1. Use a tool for reflection. There are many wonderful tools you can use for reflection. The key with these isn’t about doing more or finding yet another routine to be distracted by. These resources are intended to serve us as we attempt to train our vision in the right direction. You can look for whatever tool will best help you and your family. Here are some that I have found helpful.

Music: At least once during the Advent season I take time to listen to Andrew Peterson’s album Behold the Lamb of God. (And I mean listen, as in lay on the couch with my eyes closed, press play, and stir only after the last note sounds.) I’ve talked before about why I find that album to be meaningful.

Devotional reading: Many organizations and churches now put out daily advent devotionals that are great. I also recommend a collection of sermons by Fleming Rutledge called Advent: The Once and Future Coming of Jesus Christ.

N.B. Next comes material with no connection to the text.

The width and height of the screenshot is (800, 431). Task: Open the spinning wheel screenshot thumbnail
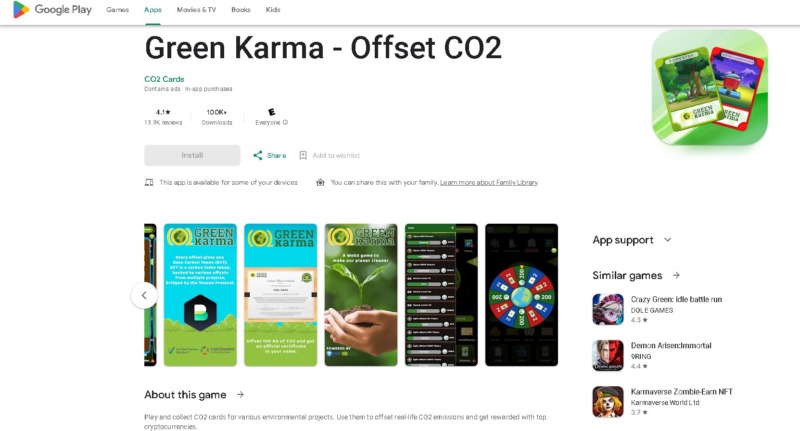point(521,295)
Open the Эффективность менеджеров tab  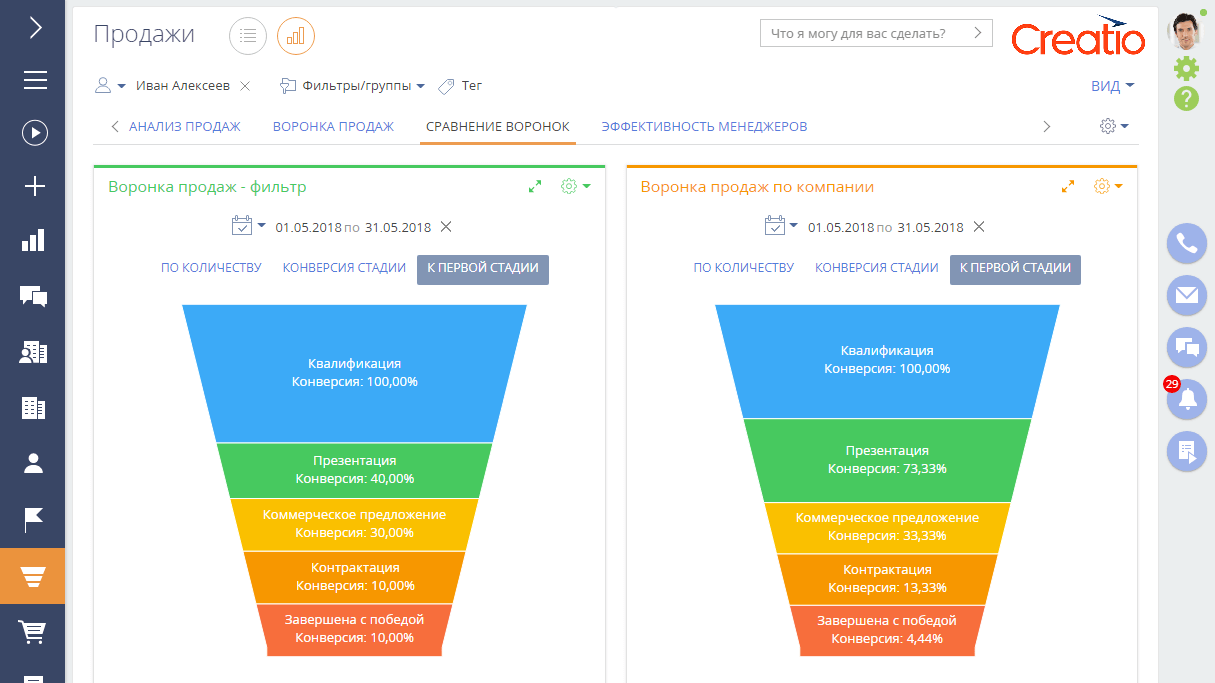tap(704, 127)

Jesse tree: This is something we’ve decided to start doing as our kiddo gets older. It’s an ancient concept that focuses on the lineage of Jesus. The tree begins bare, and each day an ornament is added that represents some aspect of the big-picture story of Christ’s coming. You can read a corresponding Scripture passage (or read it as a family). By Christmas Day, the tree is full of these ornaments. There are many derivations, so you can adjust the Scripture passages and the ornaments to what you desire. For example, the ornaments can be simple paper printouts that you can color—or you could make or buy your own set. You can learn more and find a recommended guide here.

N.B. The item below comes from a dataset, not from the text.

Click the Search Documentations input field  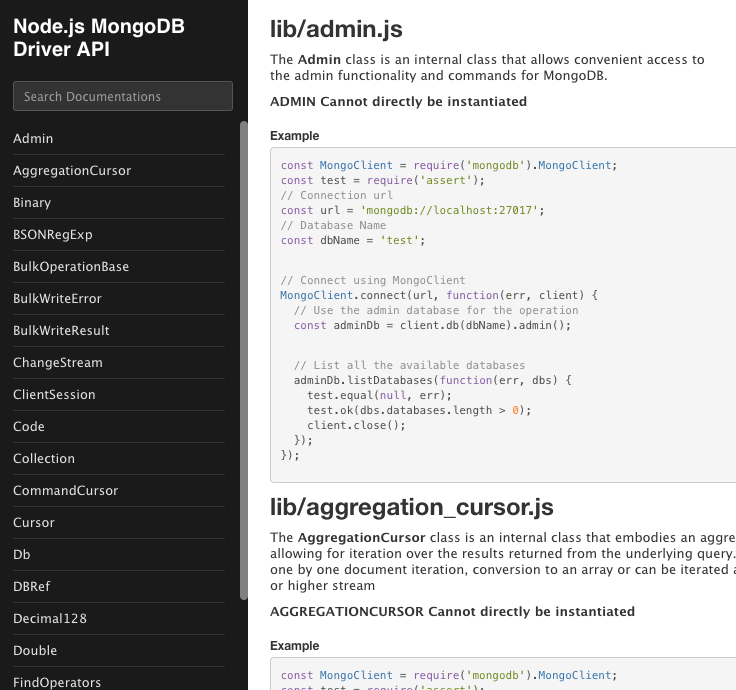pyautogui.click(x=122, y=96)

2. Spend some time in the Old Testament. Advent focuses on waiting, anticipation, and longing for promises to be fulfilled. Try reading some of the Old Testament prophets each day, particularly passages looking forward to the coming of the Messiah. Sit with the long, long wait of the coming of Christ. You can cobble together your own set of readings, choose one prophet, or use a curated guide. I recently had this one recommended to me that uses the minor prophets.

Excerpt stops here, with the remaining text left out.